— begin The records —

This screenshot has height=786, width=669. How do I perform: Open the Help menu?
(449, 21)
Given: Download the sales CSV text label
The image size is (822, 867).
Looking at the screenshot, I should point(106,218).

— end The records —

→ **Do this**
Retype each of the records above line for line, with no changes to any word, number, or punctuation mark.

→ **Task response**
This screenshot has height=786, width=669. How do I perform: Open the Help menu?
(449, 21)
Given: Download the sales CSV text label
The image size is (822, 867).
Looking at the screenshot, I should point(106,218).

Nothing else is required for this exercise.